The next month we spent thinking about the changes this would mean for our little family. My husband spent his summers growing up on his grandparents’ ranch, so this wouldn’t be a big change for him. For me on the other hand, little did I know what a city girl I really was. Looking back I guess I didn’t quite realize just what becoming a country girl would mean. Seriously, how hard could it be? I grew up in a small town, didn’t go shopping for new clothes hardly ever, didn’t mind a little hard work. I already was making some pretty darn good country breakfast fixin’s like pancakes and eggs, and most importantly John Denver was my all time FAVORITE singer. I was meant to be a country girl, right??
Well, I’ll be honest. I didn’t bet on coming across rattlesnakes in our back yard while my husband was at work. Or worrying about my kids being out of my sight for two minutes because we’d seen mountain lion and bear scat by the pond. Or having to talk to my sister in a little corner next to the window and not move because we had really bad cell service.
I often think about our sweet neighbors in town. I miss stopping by on the way to the park to say hello and hearing about their grandkids. The boys talk about their super-cool tree house that Dad built for them in our “Doctor Seuss Spruce” and the sand box underneath. It almost makes me ache for those days that I could watch them out the window while I washed the dishes as they played pirates. We would walk or run everywhere. To the grocery store, the hardware store, the park, our friends’ houses, the car shop… I kinda miss that. I kinda miss a lot of things about our old life in town.

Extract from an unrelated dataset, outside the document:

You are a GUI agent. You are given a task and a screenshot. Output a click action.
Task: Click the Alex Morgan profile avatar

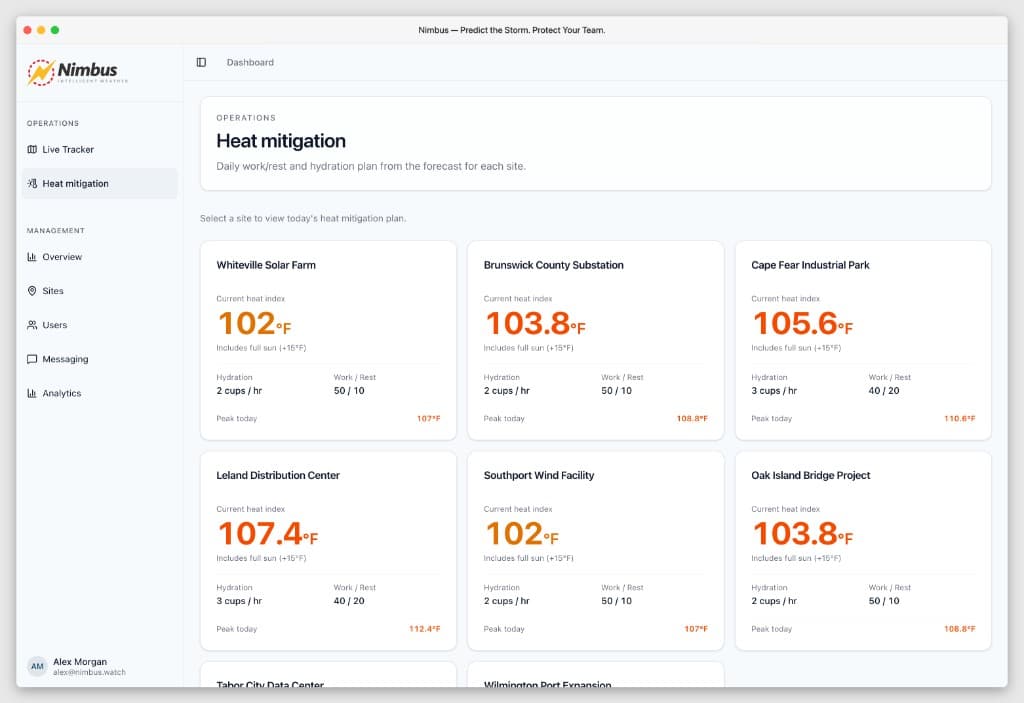coord(37,666)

Then I think about those pretty awesome moments we’ve experienced here and I remember why we tried so hard to make this country life happen. Like when the boys and I spent a half-hour watching elk walk across the mountain in back of our house. When we spent our afternoons for a week picking chokecherries by the stream to make our own chokecherry syrup. The countless days spent fishing in our front yard, playing in the paddle boat, reading books under the big tree by the pond waiting for the muskrat to surface, or pretending pirates or mountain lions in the long grass below the butte. I’m definitely reminded on the nights we spend sitting and looking at the stars. Out in the country there are millions spread like a blanket across the sky. And best of all, I now have a pretty good excuse to only make it to the grocery store once, maybe even every-other week. 😉
Over the last year I’ve had a mix of emotions. But in all the mix of emotions, I’ve decided that it’s ok. I’m glad we lived in the house in town, but I’m glad I stumbled across the listing for our house here in the country. I’m glad that we were able to make the friends we made in town. We still see them when we get a chance. I miss our tree house, but because we built one there we know how do build an even better one here. Our old house will always hold so many great memories in my mind. But over the last year we’ve made so many more wonderful memories here in the country. What’s so great is that there’s a lifetime more to make no matter where we are. And as long as we’re here in the country, I just might really become that country girl after all.